### Text shown
MLA of Dharamjaigarh
- Incumbent
- Assumed office 19 March 1997

Animal husbandry minister
- In office 2000–2003

Personal details
- Born: 1942
- Died: 14 September 2020 Raigarh
- Party: Indian National Congress
- Profession: Politician

= Chanesh Ram Rathiya =

Chhattisgarh minister and senior Congress leader (1942–2020)

Chanesh Ram Rathiya was a Chhattisgarh minister and senior Congress leader. He was elected as an MLA in 1977 from Dharamjaigarh constituency and in the undivided Madhya Pradesh. He subsequently won five more Assembly elections in a row from the same seat. He served as animal husbandry minister in the Digvijay Singh led-Congress government in erstwhile Madhya Pradesh, and was the food and civil supplies minister in the Ajit Jogi government (2000-2003) after the formation of Chhattisgarh in 2000.

== Early and personal life ==
Chanesh Ram Rathiya was born in 1942. He is survived by his wife, two sons and three daughters. His elder son Laljeet Singh Rathiya is currently a Congress legislator from Dharamjaigarh seat in Chhattisgarh.

== Death ==
Chanesh Ram Rathiya died because of COVID-19 at 14 September 2020 around 1 AM. He was admitted to the hospital in Raigarh, a health official said. He had age-related ailments, was admitted in a private hospital here on Saturday after testing positive for coronavirus. He was 78.

### Data provided
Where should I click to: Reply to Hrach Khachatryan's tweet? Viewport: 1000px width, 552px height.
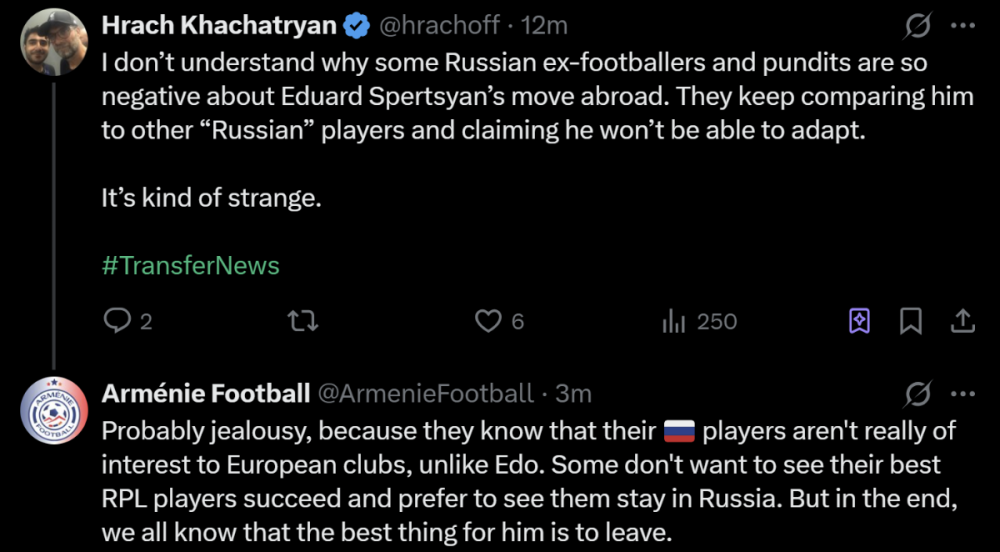pyautogui.click(x=119, y=321)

### The problem
Rewrite the Rathiya biography from "Chhattisgarh minister and senior Congress leader (1942–2020)" to "seat in Chhattisgarh.", replacing "Congress" with "Indian National Congress".

### Your response
Chhattisgarh minister and senior Indian National Congress leader (1942–2020)

Chanesh Ram Rathiya was a Chhattisgarh minister and senior Indian National Congress leader. He was elected as an MLA in 1977 from Dharamjaigarh constituency and in the undivided Madhya Pradesh. He subsequently won five more Assembly elections in a row from the same seat. He served as animal husbandry minister in the Digvijay Singh led-Indian National Congress government in erstwhile Madhya Pradesh, and was the food and civil supplies minister in the Ajit Jogi government (2000-2003) after the formation of Chhattisgarh in 2000.

== Early and personal life ==
Chanesh Ram Rathiya was born in 1942. He is survived by his wife, two sons and three daughters. His elder son Laljeet Singh Rathiya is currently a Indian National Congress legislator from Dharamjaigarh seat in Chhattisgarh.